» Dataset rows:
════════

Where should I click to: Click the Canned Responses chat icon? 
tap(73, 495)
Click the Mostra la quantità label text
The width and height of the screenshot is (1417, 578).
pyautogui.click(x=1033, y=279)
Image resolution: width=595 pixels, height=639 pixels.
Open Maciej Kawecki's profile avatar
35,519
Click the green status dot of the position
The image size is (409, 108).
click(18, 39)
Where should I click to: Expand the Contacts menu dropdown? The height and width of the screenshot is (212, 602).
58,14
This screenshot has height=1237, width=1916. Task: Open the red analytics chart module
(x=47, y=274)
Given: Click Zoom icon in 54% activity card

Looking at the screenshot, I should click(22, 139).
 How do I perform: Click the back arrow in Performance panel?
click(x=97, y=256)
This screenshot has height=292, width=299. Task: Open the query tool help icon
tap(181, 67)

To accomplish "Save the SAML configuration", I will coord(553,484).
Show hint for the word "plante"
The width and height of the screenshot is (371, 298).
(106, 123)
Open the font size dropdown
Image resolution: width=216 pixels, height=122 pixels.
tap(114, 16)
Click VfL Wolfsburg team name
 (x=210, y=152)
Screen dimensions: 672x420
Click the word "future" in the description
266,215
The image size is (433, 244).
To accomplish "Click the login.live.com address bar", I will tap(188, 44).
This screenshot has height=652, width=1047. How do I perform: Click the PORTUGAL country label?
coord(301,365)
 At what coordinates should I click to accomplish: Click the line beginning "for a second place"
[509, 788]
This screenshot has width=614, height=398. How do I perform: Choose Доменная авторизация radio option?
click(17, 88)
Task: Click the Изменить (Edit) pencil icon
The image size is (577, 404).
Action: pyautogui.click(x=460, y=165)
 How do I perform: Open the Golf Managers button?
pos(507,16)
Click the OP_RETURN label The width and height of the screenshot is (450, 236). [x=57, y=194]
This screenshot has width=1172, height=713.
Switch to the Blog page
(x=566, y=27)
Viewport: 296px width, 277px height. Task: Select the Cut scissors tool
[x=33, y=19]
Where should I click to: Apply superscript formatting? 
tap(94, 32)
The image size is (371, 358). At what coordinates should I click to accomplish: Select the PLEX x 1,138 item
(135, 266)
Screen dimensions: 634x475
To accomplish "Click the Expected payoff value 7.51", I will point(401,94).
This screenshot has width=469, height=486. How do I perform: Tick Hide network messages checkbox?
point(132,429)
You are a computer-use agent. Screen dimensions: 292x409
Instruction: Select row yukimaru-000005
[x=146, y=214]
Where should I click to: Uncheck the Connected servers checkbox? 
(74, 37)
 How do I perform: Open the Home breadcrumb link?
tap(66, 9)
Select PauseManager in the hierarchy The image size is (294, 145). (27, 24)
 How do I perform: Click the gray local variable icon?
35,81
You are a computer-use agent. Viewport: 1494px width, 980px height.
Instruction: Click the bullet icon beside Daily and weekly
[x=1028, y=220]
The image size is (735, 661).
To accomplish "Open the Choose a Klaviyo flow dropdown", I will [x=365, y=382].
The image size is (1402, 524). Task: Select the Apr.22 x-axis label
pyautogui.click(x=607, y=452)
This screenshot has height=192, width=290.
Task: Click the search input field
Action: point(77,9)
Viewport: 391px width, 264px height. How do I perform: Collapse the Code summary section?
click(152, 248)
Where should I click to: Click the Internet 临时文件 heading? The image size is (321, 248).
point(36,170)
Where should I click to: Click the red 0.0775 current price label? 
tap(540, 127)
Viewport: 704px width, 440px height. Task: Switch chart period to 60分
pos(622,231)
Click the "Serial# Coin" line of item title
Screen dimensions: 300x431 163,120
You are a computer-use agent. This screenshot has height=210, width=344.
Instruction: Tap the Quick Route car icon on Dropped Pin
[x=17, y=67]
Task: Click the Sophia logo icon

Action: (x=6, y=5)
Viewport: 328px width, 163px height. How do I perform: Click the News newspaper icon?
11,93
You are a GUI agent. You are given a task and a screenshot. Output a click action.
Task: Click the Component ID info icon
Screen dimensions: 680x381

════════

» THE TASK: Rewrite the material above with every "Where should I click to" swapped for "Which spot should I click to", leaving everything else unchanged.

» EXERCISE RESPONSE:
Which spot should I click to: Click the Canned Responses chat icon? 
tap(73, 495)
Click the Mostra la quantità label text
The width and height of the screenshot is (1417, 578).
pyautogui.click(x=1033, y=279)
Image resolution: width=595 pixels, height=639 pixels.
Open Maciej Kawecki's profile avatar
35,519
Click the green status dot of the position
The image size is (409, 108).
click(18, 39)
Which spot should I click to: Expand the Contacts menu dropdown? The height and width of the screenshot is (212, 602).
58,14
This screenshot has height=1237, width=1916. Task: Open the red analytics chart module
(x=47, y=274)
Given: Click Zoom icon in 54% activity card

Looking at the screenshot, I should click(22, 139).
 How do I perform: Click the back arrow in Performance panel?
click(x=97, y=256)
This screenshot has height=292, width=299. Task: Open the query tool help icon
tap(181, 67)

To accomplish "Save the SAML configuration", I will coord(553,484).
Show hint for the word "plante"
The width and height of the screenshot is (371, 298).
(106, 123)
Open the font size dropdown
Image resolution: width=216 pixels, height=122 pixels.
tap(114, 16)
Click VfL Wolfsburg team name
 (x=210, y=152)
Screen dimensions: 672x420
Click the word "future" in the description
266,215
The image size is (433, 244).
To accomplish "Click the login.live.com address bar", I will tap(188, 44).
This screenshot has height=652, width=1047. How do I perform: Click the PORTUGAL country label?
coord(301,365)
 At what coordinates should I click to accomplish: Click the line beginning "for a second place"
[509, 788]
This screenshot has width=614, height=398. How do I perform: Choose Доменная авторизация radio option?
click(17, 88)
Task: Click the Изменить (Edit) pencil icon
The image size is (577, 404).
Action: pyautogui.click(x=460, y=165)
 How do I perform: Open the Golf Managers button?
pos(507,16)
Click the OP_RETURN label The width and height of the screenshot is (450, 236). [x=57, y=194]
This screenshot has width=1172, height=713.
Switch to the Blog page
(x=566, y=27)
Viewport: 296px width, 277px height. Task: Select the Cut scissors tool
[x=33, y=19]
Which spot should I click to: Apply superscript formatting? 
tap(94, 32)
The image size is (371, 358). At what coordinates should I click to accomplish: Select the PLEX x 1,138 item
(135, 266)
Screen dimensions: 634x475
To accomplish "Click the Expected payoff value 7.51", I will point(401,94).
This screenshot has width=469, height=486. How do I perform: Tick Hide network messages checkbox?
point(132,429)
You are a computer-use agent. Screen dimensions: 292x409
Instruction: Select row yukimaru-000005
[x=146, y=214]
Which spot should I click to: Uncheck the Connected servers checkbox? 
(74, 37)
 How do I perform: Open the Home breadcrumb link?
tap(66, 9)
Select PauseManager in the hierarchy The image size is (294, 145). (27, 24)
 How do I perform: Click the gray local variable icon?
35,81
You are a computer-use agent. Viewport: 1494px width, 980px height.
Instruction: Click the bullet icon beside Daily and weekly
[x=1028, y=220]
The image size is (735, 661).
To accomplish "Open the Choose a Klaviyo flow dropdown", I will [x=365, y=382].
The image size is (1402, 524). Task: Select the Apr.22 x-axis label
pyautogui.click(x=607, y=452)
This screenshot has height=192, width=290.
Task: Click the search input field
Action: point(77,9)
Viewport: 391px width, 264px height. How do I perform: Collapse the Code summary section?
click(152, 248)
Which spot should I click to: Click the Internet 临时文件 heading? The image size is (321, 248).
point(36,170)
Which spot should I click to: Click the red 0.0775 current price label? 
tap(540, 127)
Viewport: 704px width, 440px height. Task: Switch chart period to 60分
pos(622,231)
Click the "Serial# Coin" line of item title
Screen dimensions: 300x431 163,120
You are a computer-use agent. This screenshot has height=210, width=344.
Instruction: Tap the Quick Route car icon on Dropped Pin
[x=17, y=67]
Task: Click the Sophia logo icon

Action: (x=6, y=5)
Viewport: 328px width, 163px height. How do I perform: Click the News newspaper icon?
11,93
You are a GUI agent. You are given a task and a screenshot. Output a click action.
Task: Click the Component ID info icon
Screen dimensions: 680x381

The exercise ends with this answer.